ÉDITORIAL : L’impossible, un levier ?

 

« Il est impossible que les hommes et les femmes n’aient affaire qu’à une seule jouissance » [1], indique Éric Laurent. Le rapport sexuel relève d’une impossibilité logique et ne s’écrit pas dans une formule. Entre deux êtres parlants, se glisse toujours un ratage, ce qui ne cesse pas de ne pas s’écrire.

« L’homme naît malentendu », car il préexiste dans ce que Lacan appelle le « bafouillage de [ses] ascendants » [2], c’est-à-dire la transmission d’un dire, non pas d’un tout-dire, mais d’un dire habité d’un désir, empreint du non-rapport. C’est dans la béance du malentendu que s’ouvre une autre voie, féconde, qu’un savoir préétabli risquerait d’oblitérer. Il s’agit de ne boucher ce malentendu ni par les promesses de la science, ni d’ailleurs par les promesses d’un amour qui pourraient y faire croire. La position de la psychanalyse est de respecter ce malentendu, de le faire advenir parfois, pour exploiter ce qu’il éclaire à l’insu du sujet.

La science, quant à elle, a tôt fait de considérer que l’impossible ne dure qu’un temps, qu’il est dû à un déficit ponctuel des connaissances et qu’un jour ou l’autre, elle pourra tout écrire dans des équations. Que fait la science lorsqu’elle tente de rendre possible un impossible qui, dans certains cas, prend la forme de ne pas pouvoir concevoir un enfant ? En effet, c’est précisément en croyant éradiquer tout impossible que le discours de la science, par ses petites lettres qui fonctionnent toutes seules, peut avoir comme effet de court-circuiter la transmission là où, paradoxalement, c’est ce qu’elle prône.

Jacques-Alain Miller nous indique que la psychanalyse lacanienne pilote sa pratique à partir de la séquence signifiante [3]. Nous nous démarquons d’une position réactionnaire, conservatrice, qui va à rebours de son acte [4]. Le discours de l’analyste, comme il en sera question prochainement au congrès Pipol 10, dont le thème « Vouloir un enfant ? » [5] est brulant d’actualité, ce n’est donc être dupe ni de la tradition ni du progrès. Il n’est pas question de réagir contre ces avancées que nous offrent la science en matière de PMA[6]. C’est une chance pour des hommes et des femmes de devenir parents, tant que ces nouvelles techniques ne se targuent pas de faire croire que le rapport existe en un coup de pipette magique – ce qui viendrait boucher l’accès à une transmission qui est toujours de l’ordre d’une invention dont l’impossible du rapport sexuel est un levier que la psychanalyse permet d’isoler.

[1] Laurent É., « Préface », in Naveau P., Ce qui de la rencontre s’écrit. Études lacaniennes, Paris, Michèle, 2014, p. 11.

[2] Lacan J., « Le malentendu », Ornicar ?, n°22/23, printemps 1981, p. 12.

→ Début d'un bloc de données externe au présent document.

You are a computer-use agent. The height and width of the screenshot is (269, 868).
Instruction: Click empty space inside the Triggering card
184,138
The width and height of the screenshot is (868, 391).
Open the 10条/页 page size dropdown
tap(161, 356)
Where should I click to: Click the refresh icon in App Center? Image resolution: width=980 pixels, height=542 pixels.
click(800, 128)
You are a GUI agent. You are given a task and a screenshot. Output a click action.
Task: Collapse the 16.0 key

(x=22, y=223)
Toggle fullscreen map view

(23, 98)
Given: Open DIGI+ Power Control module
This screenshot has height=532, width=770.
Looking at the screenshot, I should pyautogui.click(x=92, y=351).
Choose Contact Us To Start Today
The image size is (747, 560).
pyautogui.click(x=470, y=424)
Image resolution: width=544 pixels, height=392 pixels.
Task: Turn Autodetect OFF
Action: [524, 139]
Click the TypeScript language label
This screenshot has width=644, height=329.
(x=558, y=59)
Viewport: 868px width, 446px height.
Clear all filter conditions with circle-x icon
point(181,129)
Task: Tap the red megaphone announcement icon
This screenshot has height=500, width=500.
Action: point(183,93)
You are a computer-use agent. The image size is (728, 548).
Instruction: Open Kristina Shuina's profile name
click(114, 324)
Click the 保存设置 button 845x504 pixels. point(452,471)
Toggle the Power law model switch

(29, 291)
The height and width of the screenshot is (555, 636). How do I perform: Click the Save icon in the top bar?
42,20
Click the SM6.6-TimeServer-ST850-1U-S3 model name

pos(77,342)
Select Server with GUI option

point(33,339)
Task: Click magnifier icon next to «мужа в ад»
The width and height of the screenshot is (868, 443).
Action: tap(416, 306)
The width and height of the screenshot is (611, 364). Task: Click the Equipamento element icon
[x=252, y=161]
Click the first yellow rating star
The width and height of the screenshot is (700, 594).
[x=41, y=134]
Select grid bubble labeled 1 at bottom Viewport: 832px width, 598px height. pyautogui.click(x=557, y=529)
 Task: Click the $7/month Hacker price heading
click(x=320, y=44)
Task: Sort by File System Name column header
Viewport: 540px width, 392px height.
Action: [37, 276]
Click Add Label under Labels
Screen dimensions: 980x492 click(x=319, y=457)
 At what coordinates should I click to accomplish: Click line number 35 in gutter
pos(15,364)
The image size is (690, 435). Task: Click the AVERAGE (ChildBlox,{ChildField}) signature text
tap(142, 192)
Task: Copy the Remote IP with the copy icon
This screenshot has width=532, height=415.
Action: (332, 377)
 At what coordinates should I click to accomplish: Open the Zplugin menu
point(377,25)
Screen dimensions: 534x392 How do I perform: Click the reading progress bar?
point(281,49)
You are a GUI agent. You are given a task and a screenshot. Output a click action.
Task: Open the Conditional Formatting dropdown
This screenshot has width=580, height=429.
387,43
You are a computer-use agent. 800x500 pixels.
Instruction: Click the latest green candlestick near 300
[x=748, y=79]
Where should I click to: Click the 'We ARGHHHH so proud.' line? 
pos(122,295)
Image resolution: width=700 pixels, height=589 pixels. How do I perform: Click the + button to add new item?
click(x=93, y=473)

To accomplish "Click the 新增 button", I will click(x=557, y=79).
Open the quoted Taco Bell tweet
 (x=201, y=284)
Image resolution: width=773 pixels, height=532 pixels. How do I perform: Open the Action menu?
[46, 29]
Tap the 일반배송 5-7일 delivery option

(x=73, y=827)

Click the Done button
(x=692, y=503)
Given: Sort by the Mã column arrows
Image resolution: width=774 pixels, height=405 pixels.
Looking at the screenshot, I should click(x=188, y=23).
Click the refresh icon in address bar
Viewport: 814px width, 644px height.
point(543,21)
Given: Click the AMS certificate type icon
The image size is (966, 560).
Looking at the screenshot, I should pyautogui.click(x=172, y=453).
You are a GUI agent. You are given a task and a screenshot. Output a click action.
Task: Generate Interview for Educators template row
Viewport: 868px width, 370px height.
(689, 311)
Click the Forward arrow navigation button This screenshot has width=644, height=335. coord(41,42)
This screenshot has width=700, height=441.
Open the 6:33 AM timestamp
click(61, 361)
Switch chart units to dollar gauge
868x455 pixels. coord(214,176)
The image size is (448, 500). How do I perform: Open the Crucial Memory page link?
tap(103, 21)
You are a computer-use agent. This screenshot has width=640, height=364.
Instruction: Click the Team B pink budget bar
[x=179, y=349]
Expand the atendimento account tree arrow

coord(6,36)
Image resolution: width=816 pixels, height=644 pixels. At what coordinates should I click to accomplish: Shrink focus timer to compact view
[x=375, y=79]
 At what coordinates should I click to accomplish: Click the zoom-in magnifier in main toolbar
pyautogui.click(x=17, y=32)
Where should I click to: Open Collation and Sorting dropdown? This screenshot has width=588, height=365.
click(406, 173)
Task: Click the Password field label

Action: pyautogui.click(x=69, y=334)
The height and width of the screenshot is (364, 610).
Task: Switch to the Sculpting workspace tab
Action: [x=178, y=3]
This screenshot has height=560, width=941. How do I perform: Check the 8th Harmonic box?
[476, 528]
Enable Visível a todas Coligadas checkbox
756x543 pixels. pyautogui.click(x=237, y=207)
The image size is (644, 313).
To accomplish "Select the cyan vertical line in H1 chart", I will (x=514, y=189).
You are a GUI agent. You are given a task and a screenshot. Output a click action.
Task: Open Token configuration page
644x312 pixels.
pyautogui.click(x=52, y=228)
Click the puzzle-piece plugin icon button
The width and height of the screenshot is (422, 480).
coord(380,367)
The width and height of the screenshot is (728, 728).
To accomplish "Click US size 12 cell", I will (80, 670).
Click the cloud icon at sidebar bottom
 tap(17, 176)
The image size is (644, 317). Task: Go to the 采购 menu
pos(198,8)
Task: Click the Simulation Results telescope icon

[3] Cf. Miller J.-A., « L’avenir de Mycoplasma laboratorium », La Lettre mensuelle, n°267, avril 2008, p.11-15.

[4] Cf. Miller J.-A., « Une fantaisie », Mental, n°15, février 2005, p. 14.

[5] Congrès Pipol 10 « Vouloir un enfant ? Désir de famille et clinique des filiations », 3 & 4 juillet 2021, en visioconférences, informations et inscriptions : www.pipol10.eu/

[6] PMA : procréation médicalement assistée.